A year ago, not far from where I sit writing this, a massive group of protesters forced from power a dictator who controlled their lives for 23 years.

The overthrow of Zine el-Abidine Ben Ali sparked a wave of anti-authoritarian uprisings unlike the world had ever seen: Egypt, Libya, Yemen and now Syria.

Over the past two weeks, as part of my work with Mercy Corps, I have been lucky enough to meet some of the people behind the changes in Egypt and Tunisia, and I have two reactions.

The first reaction is deep admiration. The courage people have shown is stunning. Going to Tahrir Square in January 2011 meant accepting a very real possibility that you might be arrested, beaten, injured or killed. One Egyptian activist told us how he said goodbye to his young children at night before heading out to Tahrir, warning that they might not see him again. It’s hard for me to imagine what would drive me to take that kind of risk, and yet thousands of people stayed in Tahrir until Hosni Mubarak was gone for good. Now that activist works in Parliament.

My second reaction is shame. Watching the 2012 campaign unfold from a distance, it is clear to me that the American political system has become ridiculous at a time when we really need it to work. Our system has become ridiculous because we have let it, because many of us — myself included — have come to take for granted a set of political rights and responsibilities that people here in Tunisia and elsewhere in the region are willing to die for.

We Americans have lapsed into disgraceful complacency, allowing super PACs, talk-radio hosts and a hysterical 24-hour news culture to control the way we govern ourselves. Government has become a zero-sum game that rarely rewards moderation and compromise.

In a December 2011 Gallup poll, 86 percent of Americans disapproved of the job Congress is doing — the worst since Gallup started asking 30 years ago. And yet fewer than five percent of Congressional seats are really competitive in the 2012 election cycle, according to the Cook Report.

In presidential election years, just over half of all voting-age adults actually turn out to vote. In the off-year elections that choose every U.S. House member, a third of U.S. senators, a dozen or so governors and countless state legislators, a little more than a third of voting-age adults take the time to cast a ballot. More Americans log on to Facebook in any given month than bother to vote in any major election.

We Americans like to think we are modeling democracy for the rest of the world. But next to the brave protesters of the Arab Spring, most of us look lazy and spoiled.

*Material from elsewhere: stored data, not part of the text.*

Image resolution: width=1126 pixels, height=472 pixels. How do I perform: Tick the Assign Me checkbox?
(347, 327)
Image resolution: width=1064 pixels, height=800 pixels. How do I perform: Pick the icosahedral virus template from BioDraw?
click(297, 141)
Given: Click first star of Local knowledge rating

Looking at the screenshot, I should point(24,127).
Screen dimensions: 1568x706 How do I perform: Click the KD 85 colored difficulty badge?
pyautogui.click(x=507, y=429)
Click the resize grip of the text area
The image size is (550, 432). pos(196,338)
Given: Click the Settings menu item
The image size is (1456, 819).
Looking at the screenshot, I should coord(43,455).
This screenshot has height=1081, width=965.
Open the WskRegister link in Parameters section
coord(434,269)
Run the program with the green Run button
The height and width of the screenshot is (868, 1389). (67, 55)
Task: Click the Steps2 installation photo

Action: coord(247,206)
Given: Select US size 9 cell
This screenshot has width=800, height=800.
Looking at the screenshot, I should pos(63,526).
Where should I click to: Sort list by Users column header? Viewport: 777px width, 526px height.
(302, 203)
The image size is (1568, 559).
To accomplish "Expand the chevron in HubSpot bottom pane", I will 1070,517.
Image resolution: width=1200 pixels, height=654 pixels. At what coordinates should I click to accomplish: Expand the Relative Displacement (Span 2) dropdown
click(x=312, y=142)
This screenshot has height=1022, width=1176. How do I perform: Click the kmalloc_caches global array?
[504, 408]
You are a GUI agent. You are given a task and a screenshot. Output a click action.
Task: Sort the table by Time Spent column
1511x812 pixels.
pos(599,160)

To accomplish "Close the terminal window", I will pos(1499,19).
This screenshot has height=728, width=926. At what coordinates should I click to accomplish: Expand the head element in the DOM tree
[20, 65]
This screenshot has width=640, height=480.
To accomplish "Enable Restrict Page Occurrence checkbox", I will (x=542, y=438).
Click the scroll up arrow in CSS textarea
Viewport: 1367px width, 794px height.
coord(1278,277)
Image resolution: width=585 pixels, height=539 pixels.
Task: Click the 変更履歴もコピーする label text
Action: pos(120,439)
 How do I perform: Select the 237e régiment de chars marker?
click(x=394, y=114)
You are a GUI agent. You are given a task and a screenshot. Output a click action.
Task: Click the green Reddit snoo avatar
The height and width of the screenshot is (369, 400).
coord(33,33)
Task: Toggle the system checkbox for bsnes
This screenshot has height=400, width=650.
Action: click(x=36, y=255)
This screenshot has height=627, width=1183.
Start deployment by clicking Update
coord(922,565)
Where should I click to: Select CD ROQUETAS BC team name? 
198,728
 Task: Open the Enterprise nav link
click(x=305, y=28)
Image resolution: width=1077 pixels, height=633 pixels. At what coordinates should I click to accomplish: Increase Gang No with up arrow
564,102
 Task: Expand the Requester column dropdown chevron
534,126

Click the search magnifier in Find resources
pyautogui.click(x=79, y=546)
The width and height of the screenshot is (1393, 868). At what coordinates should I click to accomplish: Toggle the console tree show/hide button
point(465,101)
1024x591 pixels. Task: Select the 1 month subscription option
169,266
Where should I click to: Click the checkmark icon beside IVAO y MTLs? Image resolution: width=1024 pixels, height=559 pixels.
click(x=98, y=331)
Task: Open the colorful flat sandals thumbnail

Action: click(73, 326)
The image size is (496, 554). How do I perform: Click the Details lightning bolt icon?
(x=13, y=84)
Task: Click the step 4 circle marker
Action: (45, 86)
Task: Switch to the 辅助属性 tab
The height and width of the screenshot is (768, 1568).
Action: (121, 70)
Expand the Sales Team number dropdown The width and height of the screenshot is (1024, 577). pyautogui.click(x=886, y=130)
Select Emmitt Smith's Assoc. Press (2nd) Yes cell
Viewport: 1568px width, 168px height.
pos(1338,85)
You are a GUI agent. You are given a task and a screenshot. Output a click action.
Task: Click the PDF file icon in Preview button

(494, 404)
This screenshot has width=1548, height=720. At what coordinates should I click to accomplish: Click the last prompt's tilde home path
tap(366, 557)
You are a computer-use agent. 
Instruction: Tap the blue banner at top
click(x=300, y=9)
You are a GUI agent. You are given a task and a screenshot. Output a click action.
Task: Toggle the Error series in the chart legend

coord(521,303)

The Arab Spring movements have their flaws. They have venal politicians, rigid ideologues and apathetic voter segments of their own. But everyone I talked to was proud and hopeful. “Now, if the government we elect doesn’t do what we want,” a young Tunisian lawyer told me with a wide smile, “we can just vote them out.”

Future generations of Egyptians and Tunisians will see the leaders of their 2011 revolts as founding fathers and mothers. And yet for all of the idolatry American politicians demonstrate for Washington, Jefferson and Franklin, do we really think we are living up to the ideals of the American Founding Fathers?

“That government is the strongest of which every man feels himself a part,” Jefferson wrote. Tunisians feel part of their government; they seized that right and are holding on tight. A young guy in the town of Tataouine told me if they felt the ideals of the revolution were being ignored, they would go right back out on the streets. If polling and voter turnout numbers mean anything, few Americans feel part of the government and that needs to change.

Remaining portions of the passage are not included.